In this second blog, the controversial use of the Enneagram in organizations – that is, hiring – is covered. It is anther example of the importance of how something is used, not whether or not it is used.
Why we shouldn’t use the Enneagram in hiring | First, there is no correlation between skills and enneagram type. Because people should be hired for the skills they possess relevant to the job, there is no place for the Enneagram. Second, while certain organizations or functions may have more of one type than the others, this doesn’t necessarily make people of this type better at the job. It can actually be cloning, where like draws like, with the benefit of comfort drawn from similarity but the liability of uniform thinking and lack of innovation and possibility. Third, using type as a basis for hiring can create two problems for the organization. A low functioning person of any type can cause organizational havoc, suck energy from a team and time from a manager, and be a source of dysfunction on teams. In addition, there is a legal issue. To hire or not hire a person based on type can easily be grounds for a lawsuit. No one needs this!
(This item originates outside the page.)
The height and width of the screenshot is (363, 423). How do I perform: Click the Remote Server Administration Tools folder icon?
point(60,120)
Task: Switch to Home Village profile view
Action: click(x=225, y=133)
How we can use the Enneagram in hiring | In a prior blog, I’ve mentioned an innovative hiring process we use at Salesforce that uses the Enneagram. Salesforce is growing and expanding at enormous rates and with this comes a demand to hire great talent very quickly who can be up and running on high functioning teams almost immediately. With this challenge in mind, we created a process that has numbers of candidates for multiple job openings (the last event had almost 100 candidates) that allows us to observe team behavior, technical problem solving skills, and yes, uses the Enneagram. In this approach, it is not type we are considering, for all the reasons mentioned above. It is candidate engagement with their own development and then their self-mastery capabilities that can be observed when they learn the Enneagram, engage in self-typing, and participate in type group discussions.
In this use of the Enneagram, the consultants (all Enneagram professionals who must also have large group facilitation skills) do not make selections for hire. To do so would be an ethical misuse of our capabilities since we can be wrong about type and self-mastery and certainly are not equipped to assess technical skills. What we do is very different. We facilitate the day-long process through which organizational staff whom we trained in observation skills assess candidates all day long. We do act as secondary observers, providing a double check for team dynamics behavior and interpersonal skills when needed.
In the evening, we facilitate a process by which the organizational staff (hiring managers, internal recruiters, senior managers, and highly skilled technical staff) do the observations of what candidates do in real time, not what they say they can do in interviews or what interviewers might infer about candidate capability through the traditional interviewing process. We never suggest that the organization should or should not hire anyone, provide Enneagram context when asked (for example, we might get asked what it would take to get an apparently low functioning but highly technically competent candidate to increase his or her self-mastery).
What have been the results? Thus far, this process has helped the organization consider and hire candidates they may have overlooked in a traditional hiring process, simply because this person performed extraordinarily well in all activities throughout the day. It has also assisted the hiring managers to not hire candidates who might have looked quite viable through interviewing, but seen all day by organizational personnel exhibit personal and interpersonal behaviors that indicate problems are likely to occur. Salesforce, like many contemporary organizations, is fast-paced, team-based, and requires employees with extremely strong technical skills and equally strong interpersonal and team skills. The one-day hiring process represents a very close approximation to real-time work, and this is a far better predictor of success than the traditional hiring process, which reflects how candidates want to present themselves, not how they actually are. In addition, some candidates are better interviewers than others, and this process levels the playing field.
Thus far, Salesforce has been more than pleased with the results of this process, although we are learning and making process improvements or customizing it as we go. They report that not only have they met their hiring goals (and it appears at a far lower hiring cost than the traditional process), but those hired display as one senior manager described it, “more mojo.” This means they are excited and engaged from the start, team together beautifully, and are excellent hires in every way observed to this point. It is too early to know the retention rates using this process as compared to alternative methods, but this will be known over time. Salesforce is working with Deloitte Touche to create a white paper on the metrics and results of this innovative hiring process. It may be obvious, but this process is best used when there are multiple job openings to fill.